6. The method according to claim 5, characterized in that The sample obstacle information includes a sample obstacle at a sample time and second position information corresponding to the sample vehicle in a vehicle coordinate system. The determining, based on the sample obstacle information corresponding to the sample vehicle at at least one sample time, a probability of an obstacle appearing at each sample coordinate includes: Determine a target sample time at which an obstacle exists at each sample coordinate according to second position information corresponding to the obstacle at each sample time in the vehicle coordinate system of the sample vehicle; The ratio between the number of target sample moments corresponding to each sample coordinate and the total number of sample moments is determined as the probability of an obstacle appearing at each sample coordinate.
7. The method according to claim 5, characterized in that A distance between the sample coordinates and the origin of the vehicle coordinate system is less than the depth threshold.
8. The method according to claim 1, characterized in that The step of determining target obstacle information around the target vehicle according to the reference coordinates, the first coordinates, and the vehicle surrounding image includes: Extracting features from the image around the vehicle to determine a feature map corresponding to the image around the vehicle; Determine a first region in the feature map corresponding to the reference coordinates, and a second region in the feature map corresponding to the first coordinates; The target obstacle information is determined based on the first area and the second area in the feature map.
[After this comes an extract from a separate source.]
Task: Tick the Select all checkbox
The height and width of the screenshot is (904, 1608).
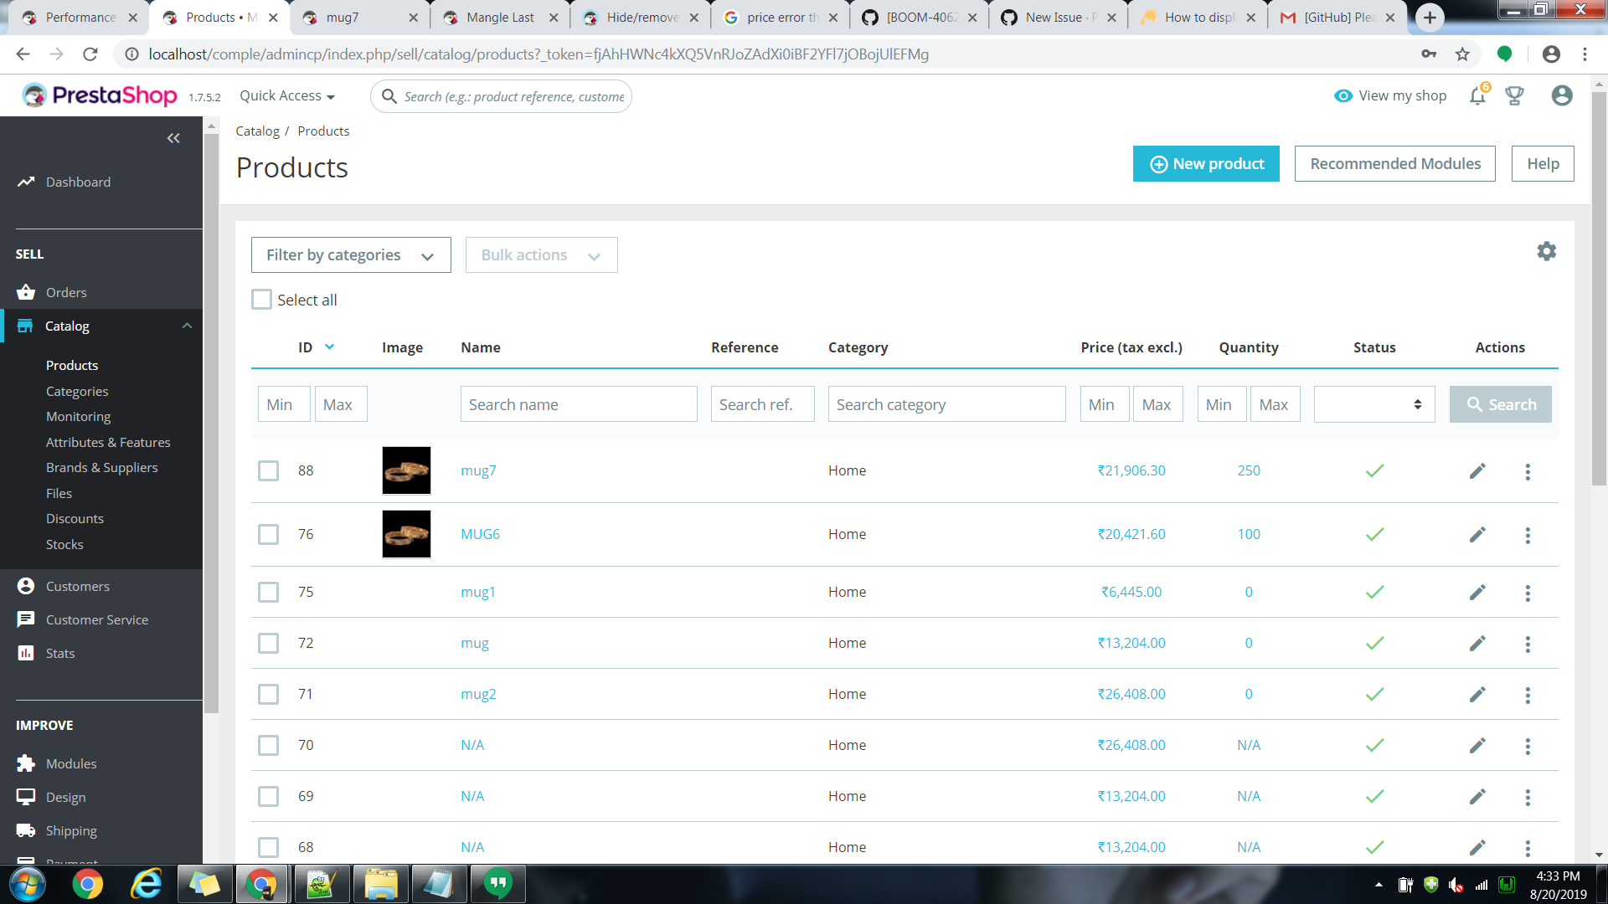Action: tap(262, 300)
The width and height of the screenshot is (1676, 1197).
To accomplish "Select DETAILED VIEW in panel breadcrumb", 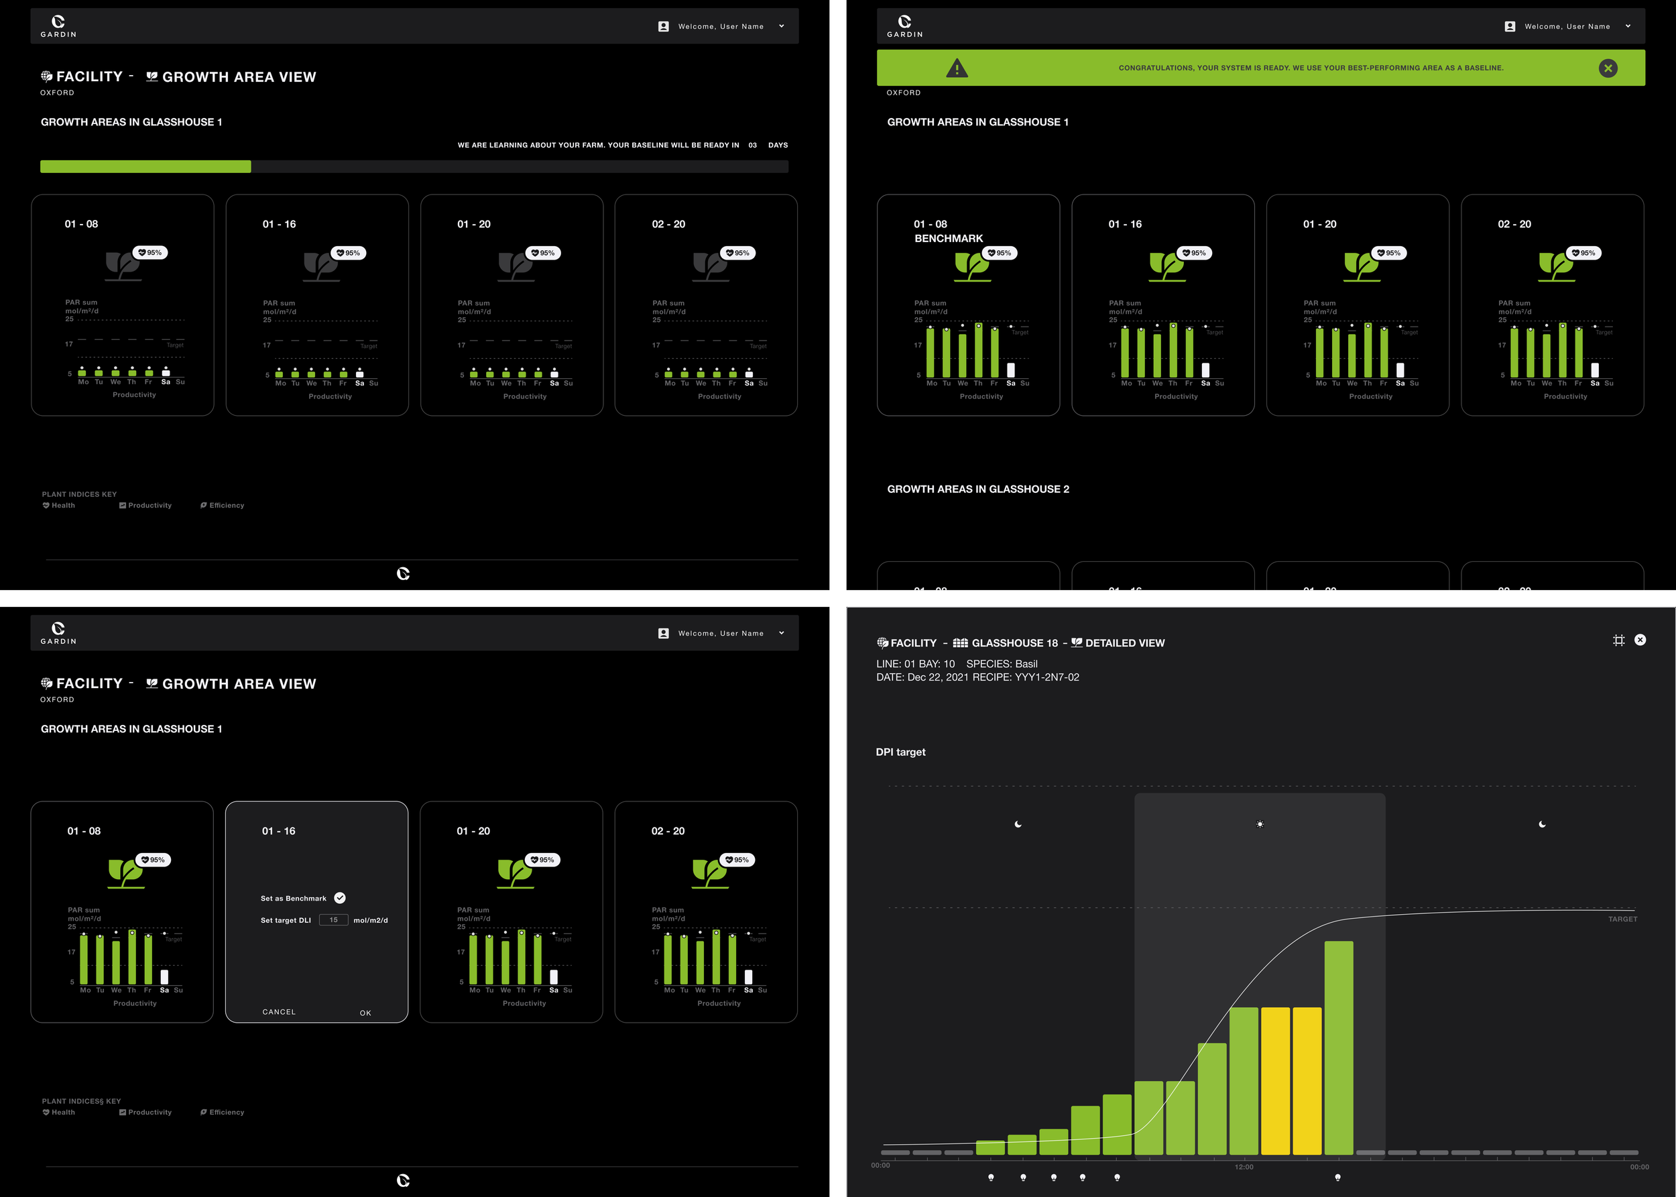I will [x=1124, y=643].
9. An obstacle detection device, characterized in that: The device comprises: A first determination module is used to perform obstacle detection on the current vehicle surrounding image of the target vehicle, and determine the first position information and depth corresponding to the predicted obstacle; A second determination module is used to determine predicted obstacles with a depth less than a depth threshold as candidate obstacles; A third determination module, configured to determine a first coordinate corresponding to the candidate obstacle in a vehicle coordinate system of the target vehicle according to the first position information and the depth corresponding to the candidate obstacle; The fourth determination module is used to determine target obstacle information around the target vehicle according to the reference coordinates, the first coordinates and the vehicle surrounding image.
10. An electronic device, characterized in that: The invention comprises a memory, a processor and a computer program stored in the memory and executable on the processor, wherein when the processor executes the program, the obstacle detection method according to any one of claims 1 to 8 is implemented.
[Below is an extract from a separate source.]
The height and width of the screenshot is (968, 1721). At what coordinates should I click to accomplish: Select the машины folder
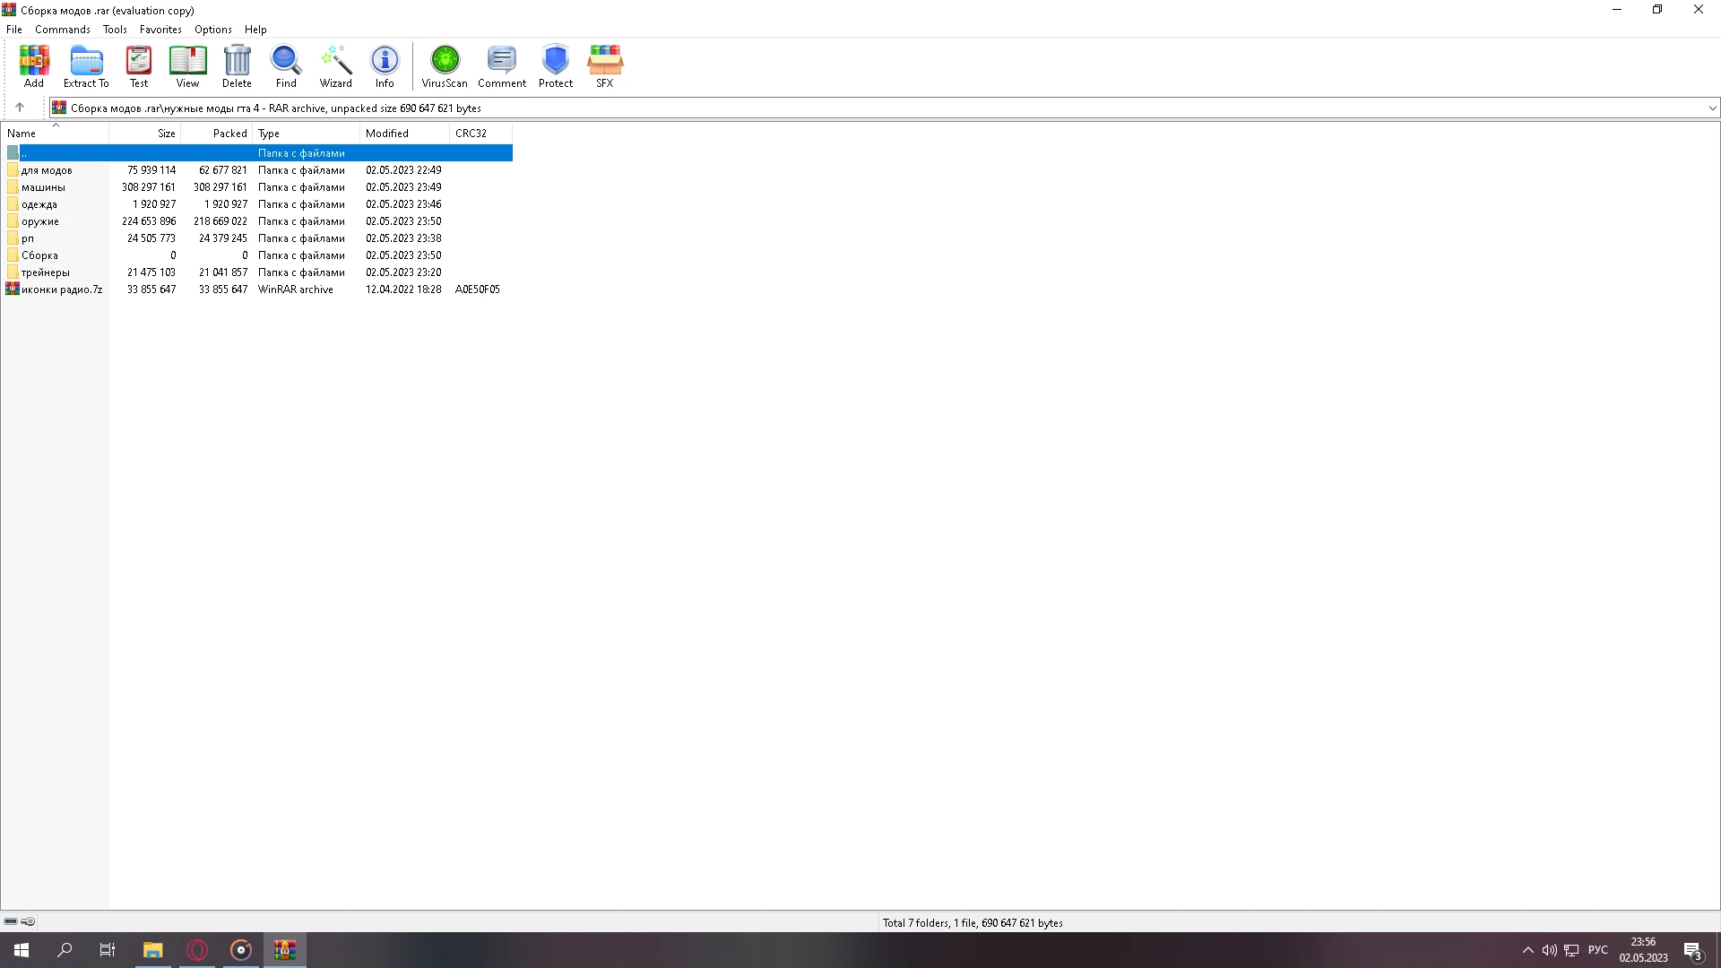pyautogui.click(x=43, y=187)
11. A computer-readable storage medium storing a computer program, characterized in that: When the computer program is executed by a processor, the obstacle detection method as described in any one of claims 1 to 8 is implemented.
12. A computer program product, characterized in that The invention comprises a computer program, which, when executed by a processor, implements the obstacle detection method as claimed in any one of claims 1 to 8.
13. A chip, characterized in that: The chip includes a processing unit and an interface circuit, the processing unit obtains program instructions through the interface circuit, the program instructions are executed by the processing unit, and the processing unit is used to execute the obstacle detection method according to any one of claims 1-8.